#### Data provided
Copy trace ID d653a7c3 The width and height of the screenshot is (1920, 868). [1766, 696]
########
#### Data provided
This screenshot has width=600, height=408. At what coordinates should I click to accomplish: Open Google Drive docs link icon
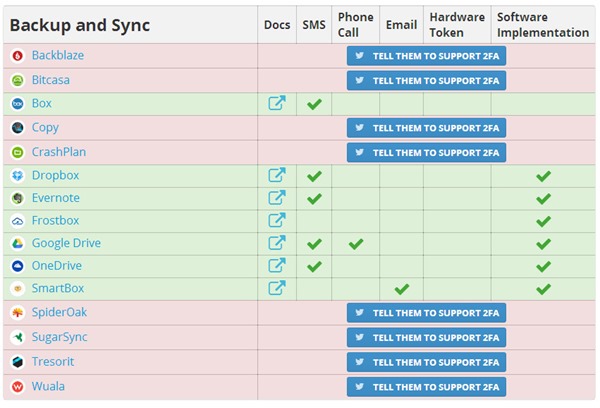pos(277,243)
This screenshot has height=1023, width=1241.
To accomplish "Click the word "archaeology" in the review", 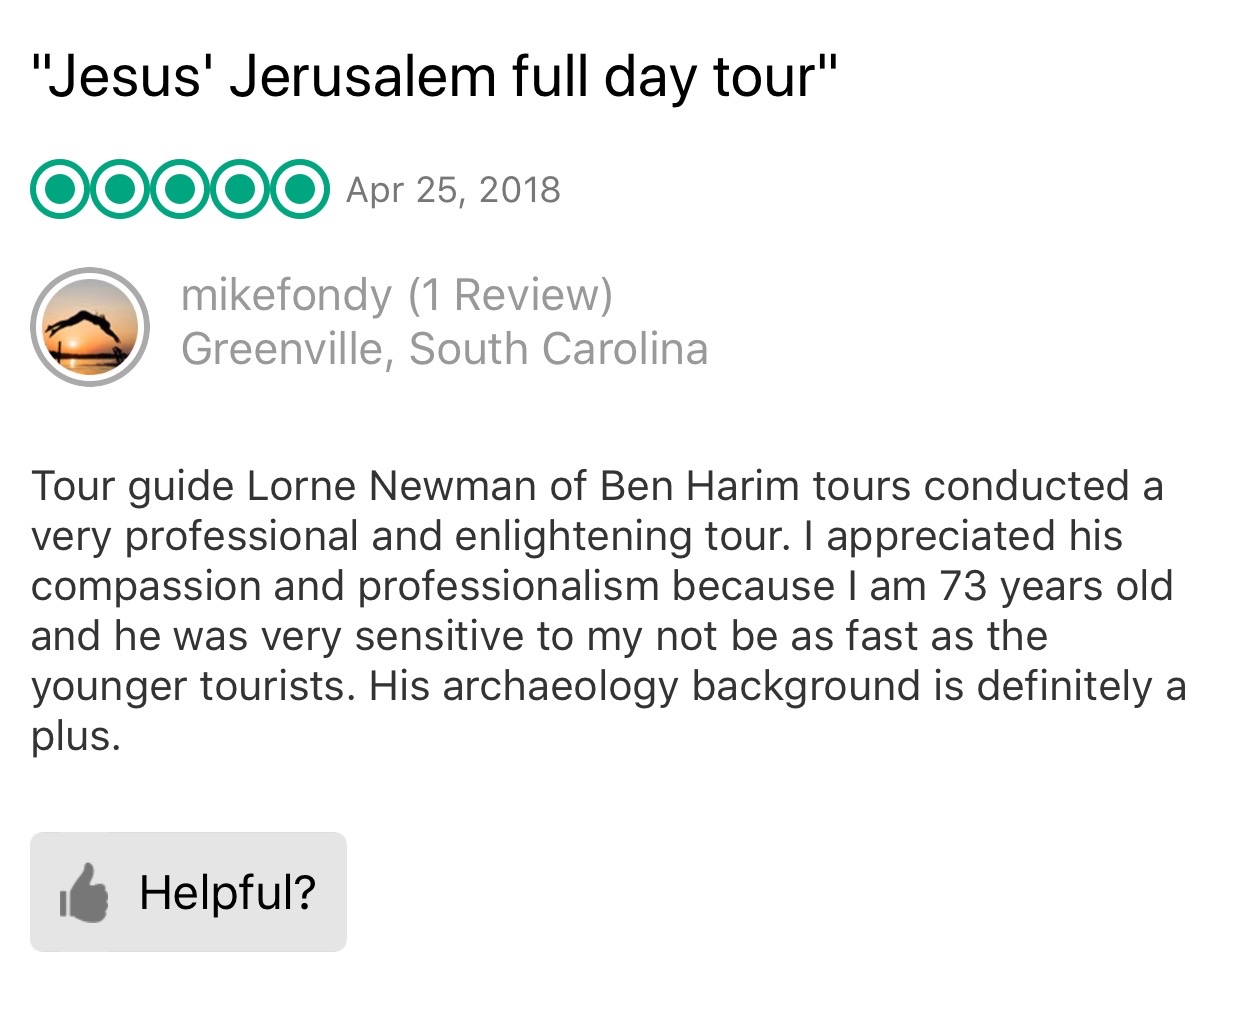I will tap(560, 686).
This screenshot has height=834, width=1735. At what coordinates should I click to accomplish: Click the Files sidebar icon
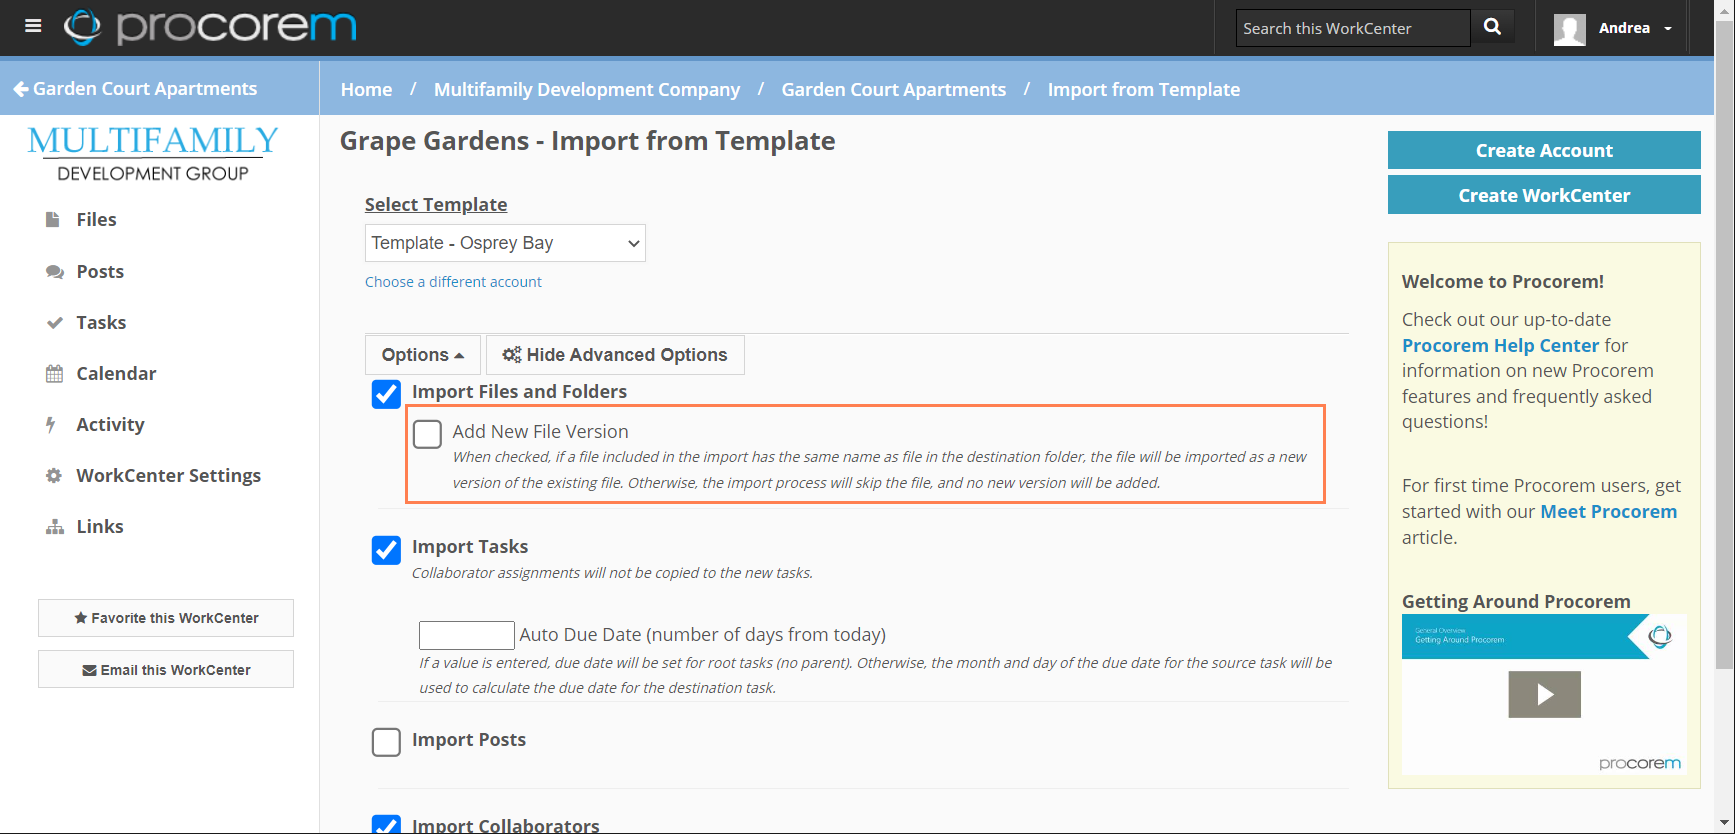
########
#### Data provided
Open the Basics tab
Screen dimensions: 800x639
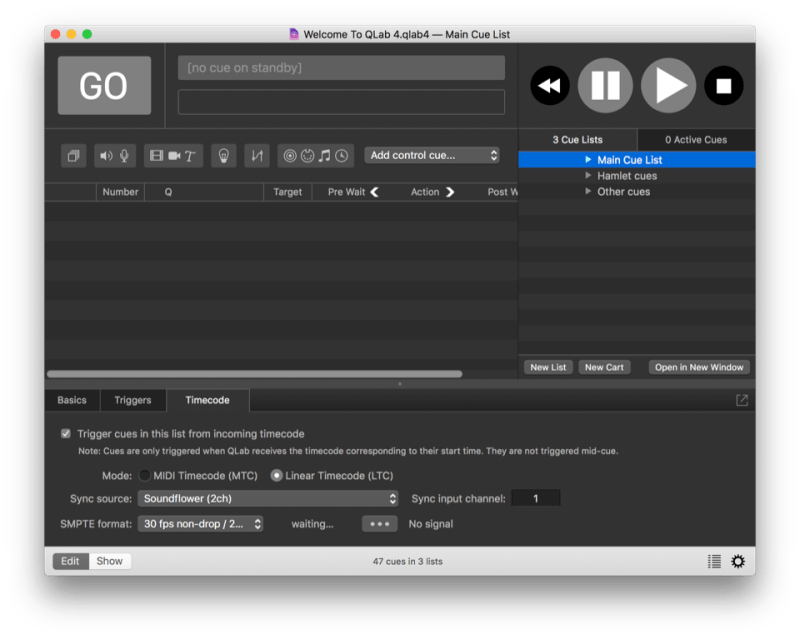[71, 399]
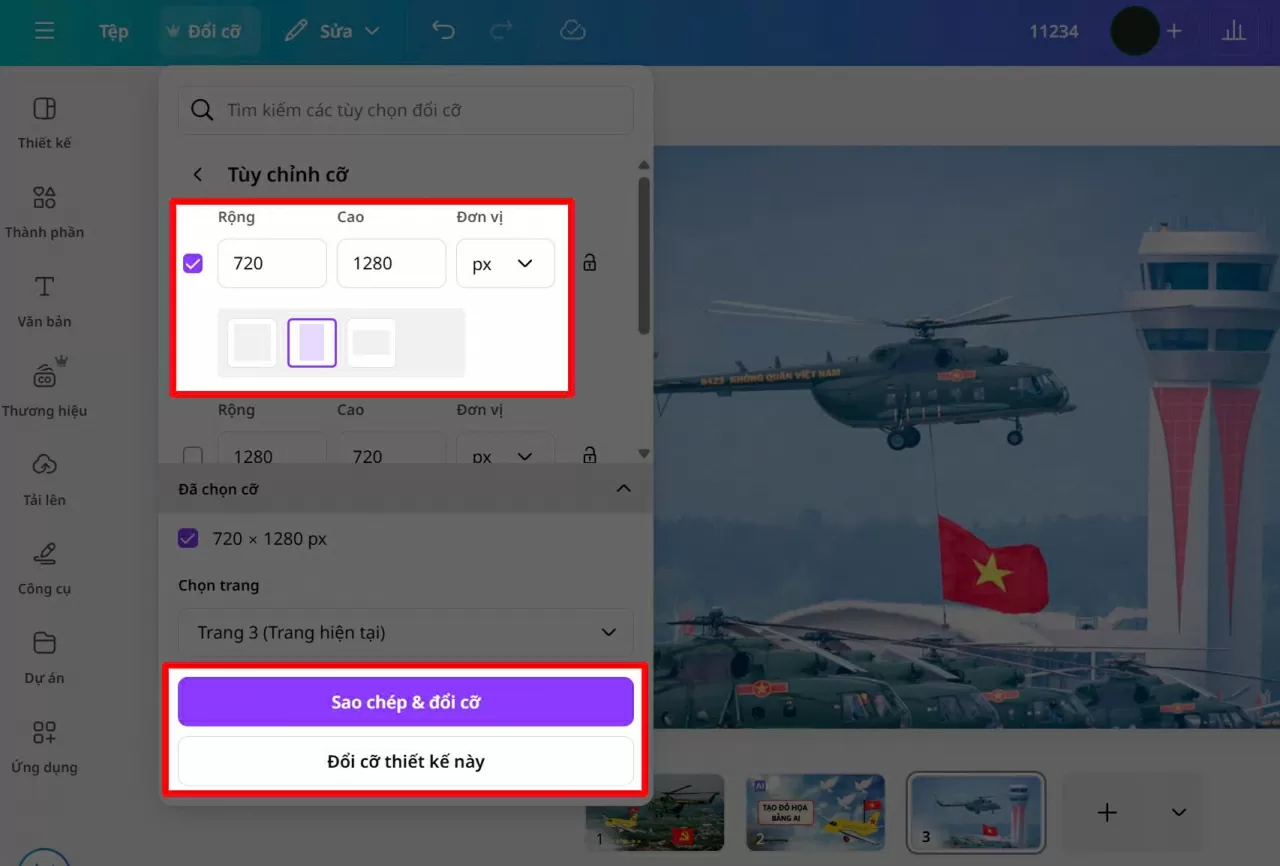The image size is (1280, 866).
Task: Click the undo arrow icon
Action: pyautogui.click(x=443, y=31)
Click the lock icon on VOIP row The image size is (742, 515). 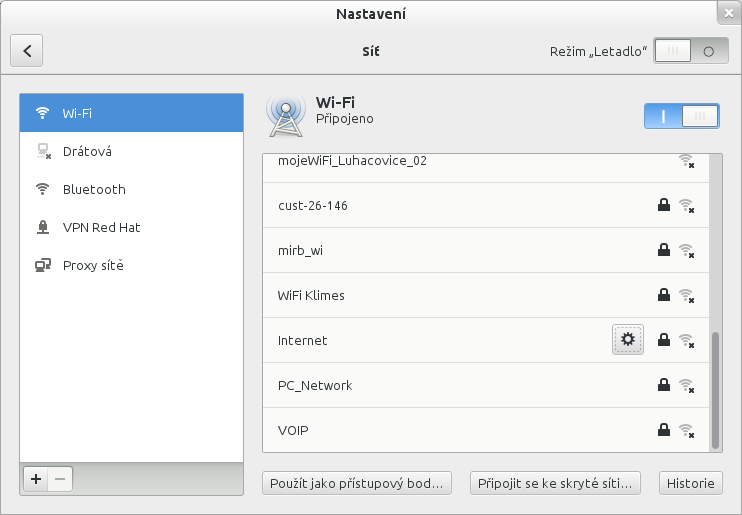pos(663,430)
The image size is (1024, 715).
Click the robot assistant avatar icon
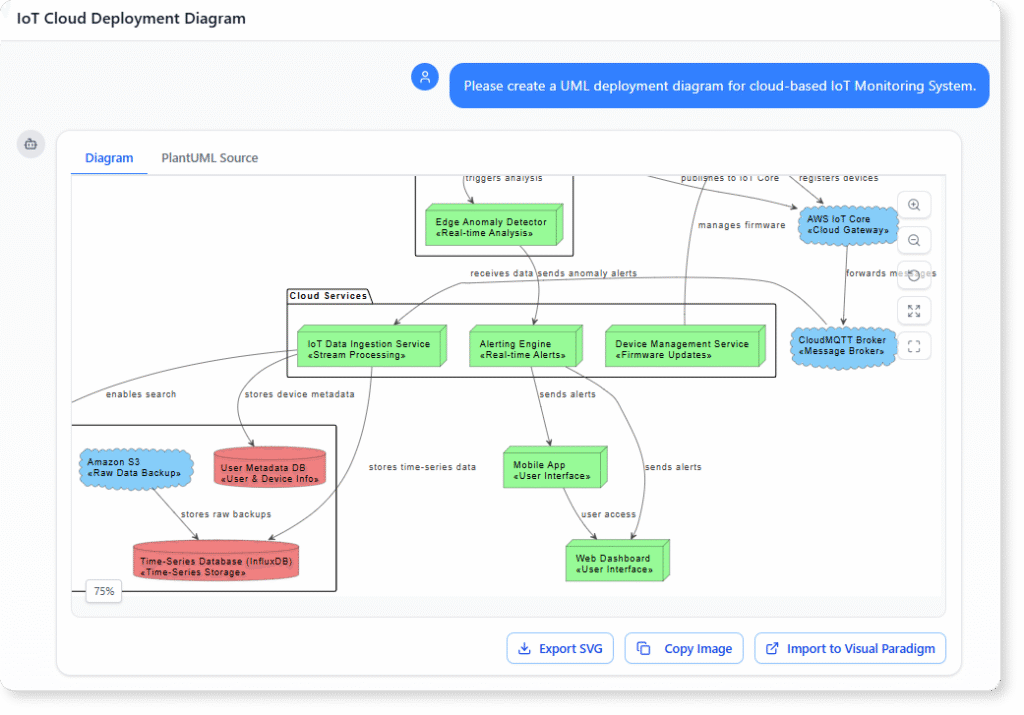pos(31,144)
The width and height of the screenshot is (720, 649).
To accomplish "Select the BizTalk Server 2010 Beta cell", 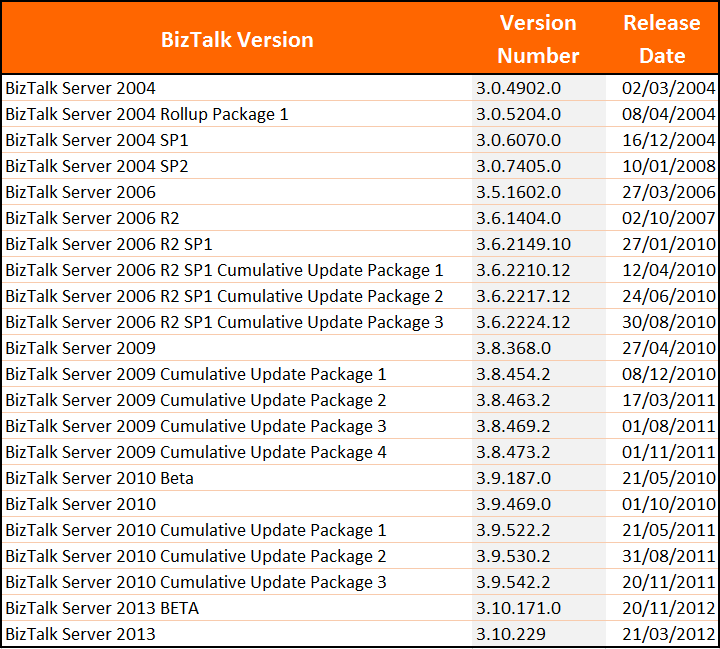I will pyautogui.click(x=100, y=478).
########
▶ _Given problem_: List every line of the listing above that contains the word "should". Treat uppercase and lowercase letters as different.

▶ _Result of the exercise_:
This screenshot has width=600, height=408. At what coordinates should I click to accomplish: Open Google Drive docs link icon
This screenshot has height=834, width=1735. At what coordinates should I click to accomplish: Click the Files sidebar icon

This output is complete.